What is academic literacy?
Literacy involves far more than the ability to read and write. Although
you already have a conscious command of these basic skills, there are
many other aspects of literacy which you have been unconsciously using.
School subjects, for example, each have their own style of literacy (known
as a discourse) which includes a specialised vocabulary and a specialised
way of reading, talking and writing about texts. In this sense, literacy
in Science is different from literacy in English.

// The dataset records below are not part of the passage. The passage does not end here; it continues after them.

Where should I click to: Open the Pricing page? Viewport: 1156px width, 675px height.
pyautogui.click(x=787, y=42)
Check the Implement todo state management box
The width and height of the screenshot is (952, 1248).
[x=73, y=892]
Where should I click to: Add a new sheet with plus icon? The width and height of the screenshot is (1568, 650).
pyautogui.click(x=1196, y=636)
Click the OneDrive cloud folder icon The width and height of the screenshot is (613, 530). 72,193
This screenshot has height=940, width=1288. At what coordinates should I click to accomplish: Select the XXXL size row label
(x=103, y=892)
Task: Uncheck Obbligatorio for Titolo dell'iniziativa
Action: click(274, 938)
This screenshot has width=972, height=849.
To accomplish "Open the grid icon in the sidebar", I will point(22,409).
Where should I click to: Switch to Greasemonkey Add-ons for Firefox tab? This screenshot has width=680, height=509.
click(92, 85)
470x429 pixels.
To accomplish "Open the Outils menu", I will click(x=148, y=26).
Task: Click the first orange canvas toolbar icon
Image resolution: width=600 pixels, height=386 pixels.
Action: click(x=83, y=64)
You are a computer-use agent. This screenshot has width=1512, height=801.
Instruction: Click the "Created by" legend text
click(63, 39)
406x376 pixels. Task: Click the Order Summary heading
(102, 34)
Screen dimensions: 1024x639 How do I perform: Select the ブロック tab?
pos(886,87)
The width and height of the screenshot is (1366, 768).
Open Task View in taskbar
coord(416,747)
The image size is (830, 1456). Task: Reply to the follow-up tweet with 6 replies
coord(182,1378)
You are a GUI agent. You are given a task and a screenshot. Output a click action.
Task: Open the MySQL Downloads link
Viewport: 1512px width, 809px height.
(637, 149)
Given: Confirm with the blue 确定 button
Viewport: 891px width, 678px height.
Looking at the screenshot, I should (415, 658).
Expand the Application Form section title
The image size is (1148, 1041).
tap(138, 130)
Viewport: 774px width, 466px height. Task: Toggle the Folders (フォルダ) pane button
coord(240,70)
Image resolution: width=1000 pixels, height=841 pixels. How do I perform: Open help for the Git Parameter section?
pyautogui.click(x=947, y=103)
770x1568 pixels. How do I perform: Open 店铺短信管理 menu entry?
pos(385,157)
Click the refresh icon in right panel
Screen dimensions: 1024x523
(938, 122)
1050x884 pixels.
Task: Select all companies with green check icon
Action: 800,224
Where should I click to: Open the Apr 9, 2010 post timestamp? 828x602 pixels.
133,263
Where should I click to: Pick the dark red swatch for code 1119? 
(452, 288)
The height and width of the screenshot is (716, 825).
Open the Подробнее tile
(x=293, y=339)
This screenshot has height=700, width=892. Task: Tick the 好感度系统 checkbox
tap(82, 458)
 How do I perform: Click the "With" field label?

In its broadest sense, literacy involves using language for thinking
and meaning. It is helpful to understand literacy as having three different
aspects (Green 1996).
- Operational literacy is competency in the language, especially
written language.
- Cultural literacy is learning a discourse or culture: how
to communicate in the language of a specific group of people or a
subject. Understanding what to say and how to say it in Science, or
understanding how to read a poem well in English, are two examples.
Each subject is like a different country with a different culture.
The culture of the Bachelor of Education differs from that of the
Bachelor of Economics.
- Critical literacy is understanding how knowledge is made
and how it can be transformed. Reading newspapers in an informed and
critical fashion is an example. Knowing how to look for beliefs and
assumptions behind written texts is another.
Green, B. 1999, 'The new literacy challenge', Literacy
Learning: Secondary Thoughts, vol. 7, no. 1, pp. 36-46.
 |
Academic literacy is a combination of all three aspects.